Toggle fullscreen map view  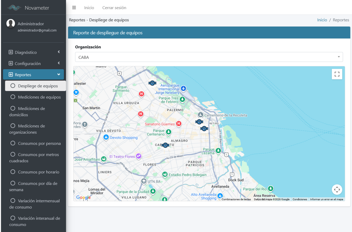(337, 74)
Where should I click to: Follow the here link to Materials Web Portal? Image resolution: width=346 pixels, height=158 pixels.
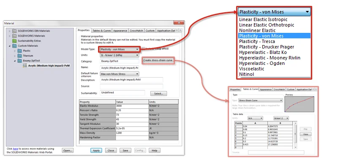pos(16,149)

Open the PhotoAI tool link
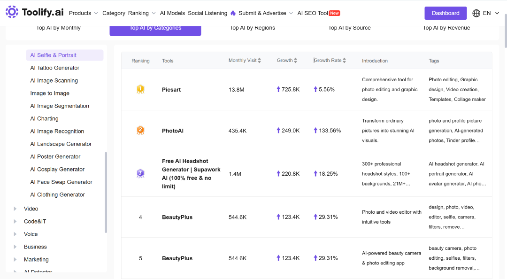[x=173, y=131]
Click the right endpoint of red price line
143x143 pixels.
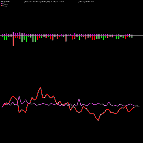pos(134,107)
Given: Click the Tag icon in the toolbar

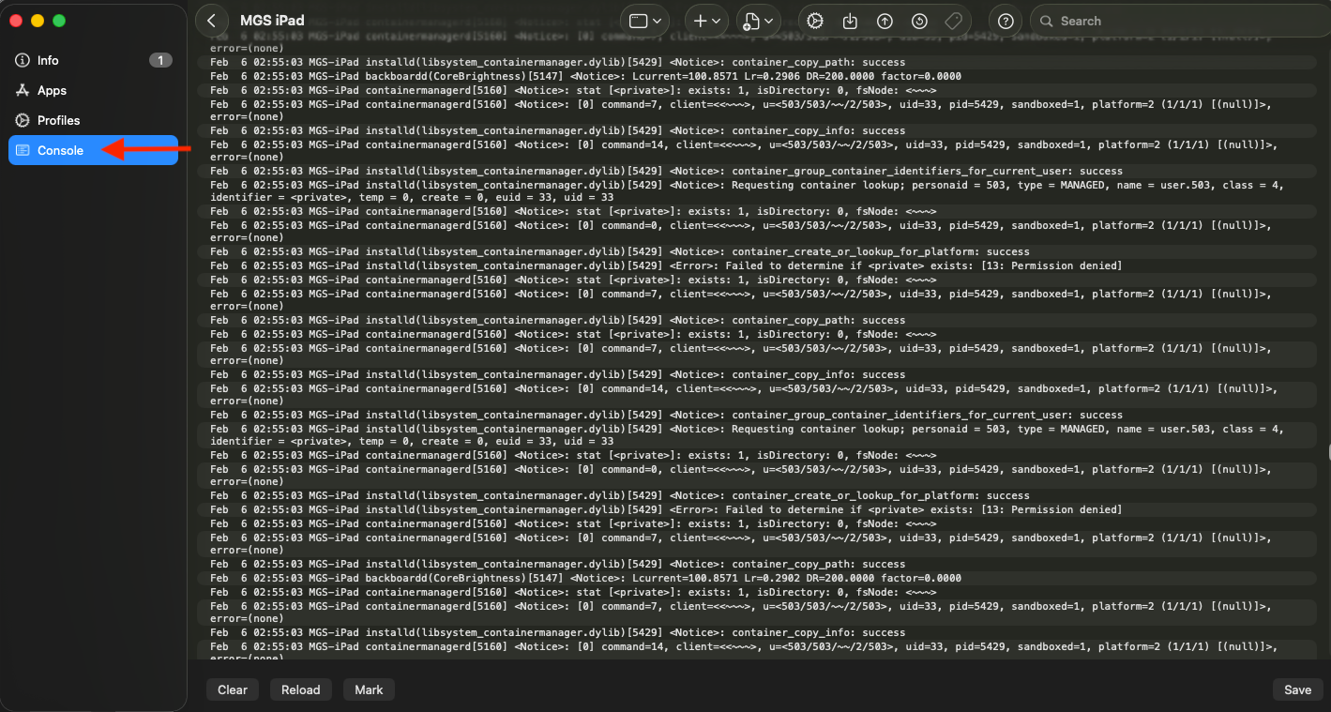Looking at the screenshot, I should click(x=953, y=21).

_SHORT PROBLEM_: Recast the listing, from the line containing "Where should I" through the end of the listing, as a JSON list of strings with one string per line. Omit blank lines and the pictures.

_WORKED SOLUTION_:
[
  "Where should I click to: Follow the here link to Materials Web Portal? Image resolution: width=346 pixels, height=158 pixels.",
  "pos(16,149)",
  "Open the PhotoAI tool link",
  "[x=173, y=131]",
  "Click the right endpoint of red price line",
  "143x143 pixels.",
  "pos(134,107)",
  "Given: Click the Tag icon in the toolbar",
  "Looking at the screenshot, I should click(x=953, y=21)."
]